DATA FOR THE TASK Block Start
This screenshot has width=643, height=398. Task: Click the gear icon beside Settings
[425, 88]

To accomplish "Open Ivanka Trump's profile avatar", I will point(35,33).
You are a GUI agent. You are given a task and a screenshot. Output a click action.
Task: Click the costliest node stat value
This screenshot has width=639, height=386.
DATA FOR THE TASK Block End
DATA FOR THE TASK Block Start
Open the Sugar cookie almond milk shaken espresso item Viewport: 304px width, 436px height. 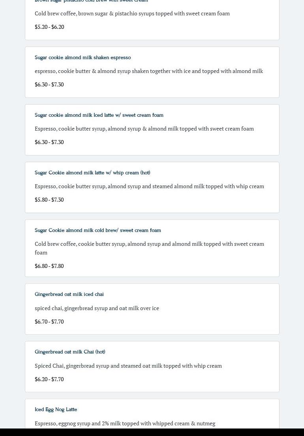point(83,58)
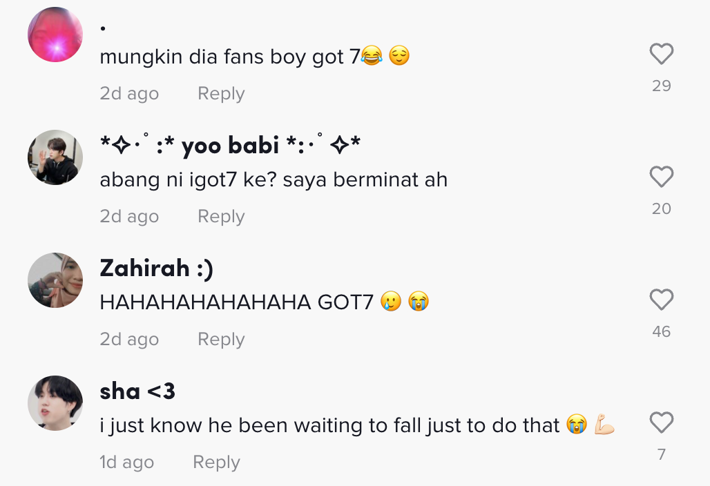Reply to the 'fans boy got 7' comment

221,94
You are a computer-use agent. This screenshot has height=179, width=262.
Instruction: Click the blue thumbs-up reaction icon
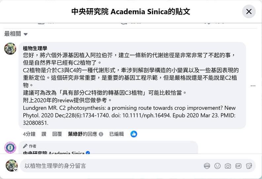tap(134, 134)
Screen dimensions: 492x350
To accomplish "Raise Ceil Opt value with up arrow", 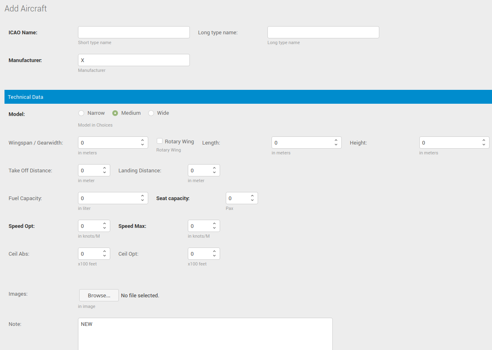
DATA FOR THE TASK Block End
DATA FOR THE TASK Block Start
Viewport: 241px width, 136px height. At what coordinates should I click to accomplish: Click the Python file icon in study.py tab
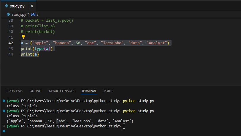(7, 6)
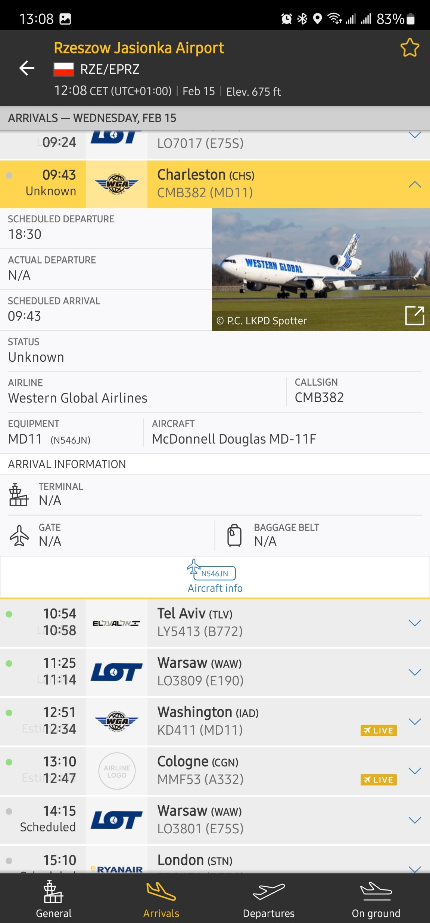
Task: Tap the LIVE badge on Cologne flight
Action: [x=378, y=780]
DATA FOR THE TASK Block End
Pull out all lines from the listing that contain the string "agent".

You are a GUI agent. You are given a task and a screenshot. Output a click action.
You are a computer-use agent. This screenshot has height=179, width=262.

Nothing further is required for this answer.